About this exercise
Entries follow. Give back exactly the lines starting at the one containing "For every named target in this 263×2576" and ending at the one containing "Alexander (43, 237)", and no other lines.

(Stored data entries)
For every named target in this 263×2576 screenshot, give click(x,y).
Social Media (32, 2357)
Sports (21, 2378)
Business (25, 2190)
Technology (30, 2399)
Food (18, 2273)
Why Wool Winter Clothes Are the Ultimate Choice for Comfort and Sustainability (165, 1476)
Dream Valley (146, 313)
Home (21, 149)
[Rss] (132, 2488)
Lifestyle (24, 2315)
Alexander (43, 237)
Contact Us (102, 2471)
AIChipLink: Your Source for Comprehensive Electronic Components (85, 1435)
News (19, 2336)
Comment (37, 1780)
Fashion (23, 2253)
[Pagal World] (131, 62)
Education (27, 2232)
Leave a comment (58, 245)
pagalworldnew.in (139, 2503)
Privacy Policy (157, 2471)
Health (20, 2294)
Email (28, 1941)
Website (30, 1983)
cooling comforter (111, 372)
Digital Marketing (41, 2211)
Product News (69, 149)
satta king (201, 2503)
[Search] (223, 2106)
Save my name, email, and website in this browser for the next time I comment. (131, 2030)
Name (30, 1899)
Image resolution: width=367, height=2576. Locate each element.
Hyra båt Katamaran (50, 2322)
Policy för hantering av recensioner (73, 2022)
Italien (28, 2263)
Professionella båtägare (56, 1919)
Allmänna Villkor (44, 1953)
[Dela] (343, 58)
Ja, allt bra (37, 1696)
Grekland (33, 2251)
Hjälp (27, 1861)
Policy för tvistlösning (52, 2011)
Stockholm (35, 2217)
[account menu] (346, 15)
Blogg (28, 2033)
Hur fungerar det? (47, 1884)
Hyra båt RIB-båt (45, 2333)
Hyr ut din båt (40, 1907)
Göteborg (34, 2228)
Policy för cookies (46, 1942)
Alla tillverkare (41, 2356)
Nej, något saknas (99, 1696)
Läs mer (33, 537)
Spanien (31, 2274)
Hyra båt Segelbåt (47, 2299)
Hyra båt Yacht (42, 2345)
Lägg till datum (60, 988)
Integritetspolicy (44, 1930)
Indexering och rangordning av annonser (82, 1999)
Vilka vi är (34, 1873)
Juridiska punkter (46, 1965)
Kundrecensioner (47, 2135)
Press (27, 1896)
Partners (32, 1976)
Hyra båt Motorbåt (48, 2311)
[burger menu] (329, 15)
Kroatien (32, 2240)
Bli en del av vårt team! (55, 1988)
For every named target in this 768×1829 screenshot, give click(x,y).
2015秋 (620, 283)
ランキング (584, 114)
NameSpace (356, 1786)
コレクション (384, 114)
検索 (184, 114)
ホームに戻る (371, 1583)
...
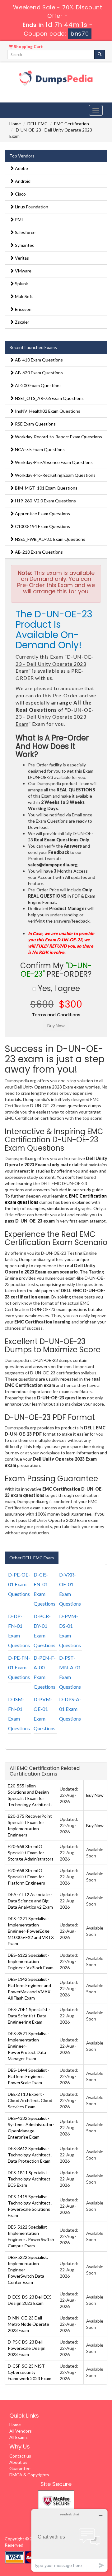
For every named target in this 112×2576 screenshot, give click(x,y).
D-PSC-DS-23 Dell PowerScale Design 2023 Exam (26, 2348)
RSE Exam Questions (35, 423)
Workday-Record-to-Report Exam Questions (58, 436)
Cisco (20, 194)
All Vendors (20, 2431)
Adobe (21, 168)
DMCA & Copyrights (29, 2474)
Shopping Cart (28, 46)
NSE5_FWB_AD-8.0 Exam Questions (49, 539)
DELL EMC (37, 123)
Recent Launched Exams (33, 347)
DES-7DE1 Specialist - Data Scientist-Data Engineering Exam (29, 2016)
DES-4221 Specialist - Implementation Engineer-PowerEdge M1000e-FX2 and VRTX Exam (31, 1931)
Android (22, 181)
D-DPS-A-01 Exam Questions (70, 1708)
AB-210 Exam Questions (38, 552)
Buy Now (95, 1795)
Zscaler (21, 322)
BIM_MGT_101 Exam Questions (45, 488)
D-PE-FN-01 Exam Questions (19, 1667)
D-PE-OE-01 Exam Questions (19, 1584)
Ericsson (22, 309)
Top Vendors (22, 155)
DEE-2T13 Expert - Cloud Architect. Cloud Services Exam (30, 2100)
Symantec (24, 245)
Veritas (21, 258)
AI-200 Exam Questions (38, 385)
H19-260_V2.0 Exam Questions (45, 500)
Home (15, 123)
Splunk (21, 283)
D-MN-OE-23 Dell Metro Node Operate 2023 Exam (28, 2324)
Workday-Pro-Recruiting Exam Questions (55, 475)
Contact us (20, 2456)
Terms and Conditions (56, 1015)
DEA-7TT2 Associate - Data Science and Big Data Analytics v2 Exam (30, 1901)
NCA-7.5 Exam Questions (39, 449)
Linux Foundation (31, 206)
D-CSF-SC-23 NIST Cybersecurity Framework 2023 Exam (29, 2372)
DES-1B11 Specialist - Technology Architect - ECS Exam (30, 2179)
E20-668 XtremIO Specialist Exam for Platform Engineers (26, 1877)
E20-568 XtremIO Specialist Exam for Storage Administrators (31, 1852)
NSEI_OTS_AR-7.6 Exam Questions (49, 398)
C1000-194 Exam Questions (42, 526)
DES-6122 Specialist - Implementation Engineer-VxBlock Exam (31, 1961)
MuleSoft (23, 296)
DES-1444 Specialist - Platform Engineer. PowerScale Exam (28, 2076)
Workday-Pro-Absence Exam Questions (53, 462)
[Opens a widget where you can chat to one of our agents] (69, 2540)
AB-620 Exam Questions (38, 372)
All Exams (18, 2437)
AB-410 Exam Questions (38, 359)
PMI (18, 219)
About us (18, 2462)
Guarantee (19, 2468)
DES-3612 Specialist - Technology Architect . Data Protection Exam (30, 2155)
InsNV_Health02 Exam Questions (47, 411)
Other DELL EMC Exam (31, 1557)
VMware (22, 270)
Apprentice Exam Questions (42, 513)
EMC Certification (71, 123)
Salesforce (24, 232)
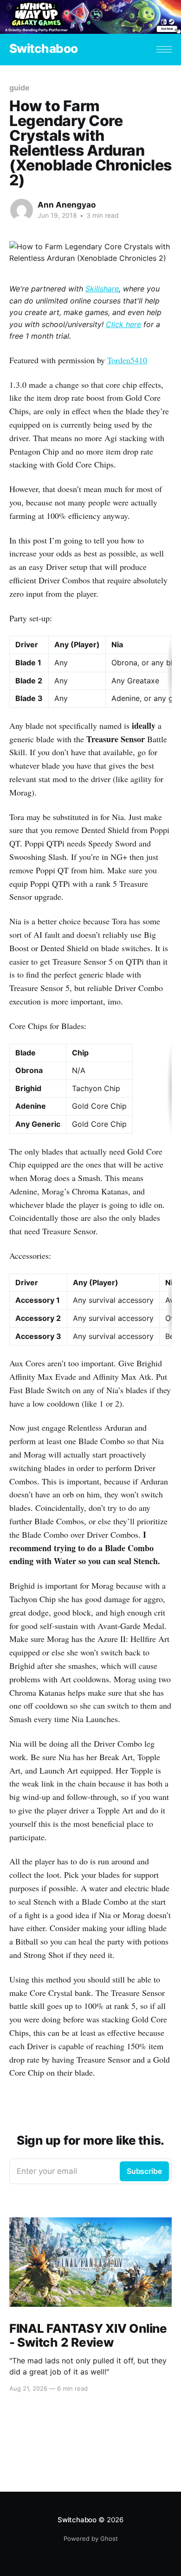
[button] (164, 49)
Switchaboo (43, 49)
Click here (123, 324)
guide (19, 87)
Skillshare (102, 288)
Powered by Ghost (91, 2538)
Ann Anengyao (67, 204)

Solved exercise
For every named target in this 263×2576 screenshot, give click(x,y).
Social Media (32, 2357)
Sports (21, 2378)
Business (25, 2190)
Technology (30, 2399)
Food (18, 2273)
Why Wool Winter Clothes Are the Ultimate Choice for Comfort and Sustainability (165, 1476)
Dream Valley (146, 313)
Home (21, 149)
[Rss] (132, 2488)
Lifestyle (24, 2315)
Alexander (43, 237)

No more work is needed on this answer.